■ Activity: The records are given next. Repeat each one exactly.

Stored data
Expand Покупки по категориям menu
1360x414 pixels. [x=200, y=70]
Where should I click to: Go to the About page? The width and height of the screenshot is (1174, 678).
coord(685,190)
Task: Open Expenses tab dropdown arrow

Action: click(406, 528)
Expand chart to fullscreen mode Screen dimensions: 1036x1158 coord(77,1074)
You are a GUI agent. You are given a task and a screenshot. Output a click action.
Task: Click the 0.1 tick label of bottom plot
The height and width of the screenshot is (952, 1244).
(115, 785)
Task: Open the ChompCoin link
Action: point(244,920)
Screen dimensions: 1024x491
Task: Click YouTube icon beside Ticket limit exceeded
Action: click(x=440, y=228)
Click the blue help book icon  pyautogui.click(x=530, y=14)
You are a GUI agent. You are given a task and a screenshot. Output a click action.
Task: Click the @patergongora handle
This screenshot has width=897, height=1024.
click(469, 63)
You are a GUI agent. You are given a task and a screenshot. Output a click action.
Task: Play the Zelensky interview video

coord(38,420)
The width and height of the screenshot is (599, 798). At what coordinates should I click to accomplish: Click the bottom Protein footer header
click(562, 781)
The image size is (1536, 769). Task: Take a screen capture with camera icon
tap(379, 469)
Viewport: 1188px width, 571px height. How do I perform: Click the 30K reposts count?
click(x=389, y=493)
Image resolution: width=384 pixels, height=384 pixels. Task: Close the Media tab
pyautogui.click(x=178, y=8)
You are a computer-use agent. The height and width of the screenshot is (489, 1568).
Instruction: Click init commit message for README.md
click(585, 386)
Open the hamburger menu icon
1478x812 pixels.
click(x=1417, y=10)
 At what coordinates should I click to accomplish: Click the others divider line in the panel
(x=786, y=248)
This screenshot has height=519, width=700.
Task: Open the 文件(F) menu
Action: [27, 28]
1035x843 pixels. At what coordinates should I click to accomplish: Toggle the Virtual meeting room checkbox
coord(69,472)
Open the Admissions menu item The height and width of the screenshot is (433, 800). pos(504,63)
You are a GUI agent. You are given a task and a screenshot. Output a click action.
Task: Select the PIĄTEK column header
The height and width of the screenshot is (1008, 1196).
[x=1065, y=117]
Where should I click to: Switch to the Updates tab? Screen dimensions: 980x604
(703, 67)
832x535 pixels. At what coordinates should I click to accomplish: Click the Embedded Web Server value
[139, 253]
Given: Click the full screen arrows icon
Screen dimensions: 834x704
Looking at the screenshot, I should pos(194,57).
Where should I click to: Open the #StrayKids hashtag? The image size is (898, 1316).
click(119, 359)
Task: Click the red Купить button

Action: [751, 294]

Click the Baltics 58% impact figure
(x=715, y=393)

■ Task output:
Expand Покупки по категориям menu
1360x414 pixels. [x=200, y=70]
Where should I click to: Go to the About page? The width and height of the screenshot is (1174, 678).
coord(685,190)
Task: Open Expenses tab dropdown arrow

Action: click(406, 528)
Expand chart to fullscreen mode Screen dimensions: 1036x1158 coord(77,1074)
You are a GUI agent. You are given a task and a screenshot. Output a click action.
Task: Click the 0.1 tick label of bottom plot
The height and width of the screenshot is (952, 1244).
(115, 785)
Task: Open the ChompCoin link
Action: point(244,920)
Screen dimensions: 1024x491
Task: Click YouTube icon beside Ticket limit exceeded
Action: click(x=440, y=228)
Click the blue help book icon  pyautogui.click(x=530, y=14)
You are a GUI agent. You are given a task and a screenshot. Output a click action.
Task: Click the @patergongora handle
This screenshot has width=897, height=1024.
click(469, 63)
You are a GUI agent. You are given a task and a screenshot. Output a click action.
Task: Play the Zelensky interview video

coord(38,420)
The width and height of the screenshot is (599, 798). At what coordinates should I click to accomplish: Click the bottom Protein footer header
click(562, 781)
The image size is (1536, 769). Task: Take a screen capture with camera icon
tap(379, 469)
Viewport: 1188px width, 571px height. How do I perform: Click the 30K reposts count?
click(x=389, y=493)
Image resolution: width=384 pixels, height=384 pixels. Task: Close the Media tab
pyautogui.click(x=178, y=8)
You are a computer-use agent. The height and width of the screenshot is (489, 1568).
Instruction: Click init commit message for README.md
click(585, 386)
Open the hamburger menu icon
1478x812 pixels.
click(x=1417, y=10)
 At what coordinates should I click to accomplish: Click the others divider line in the panel
(x=786, y=248)
This screenshot has height=519, width=700.
Task: Open the 文件(F) menu
Action: [27, 28]
1035x843 pixels. At what coordinates should I click to accomplish: Toggle the Virtual meeting room checkbox
coord(69,472)
Open the Admissions menu item The height and width of the screenshot is (433, 800). pos(504,63)
You are a GUI agent. You are given a task and a screenshot. Output a click action.
Task: Select the PIĄTEK column header
The height and width of the screenshot is (1008, 1196).
[x=1065, y=117]
Where should I click to: Switch to the Updates tab? Screen dimensions: 980x604
(703, 67)
832x535 pixels. At what coordinates should I click to accomplish: Click the Embedded Web Server value
[139, 253]
Given: Click the full screen arrows icon
Screen dimensions: 834x704
Looking at the screenshot, I should pos(194,57).
Where should I click to: Open the #StrayKids hashtag? The image size is (898, 1316).
click(119, 359)
Task: Click the red Купить button

Action: [751, 294]

Click the Baltics 58% impact figure
(x=715, y=393)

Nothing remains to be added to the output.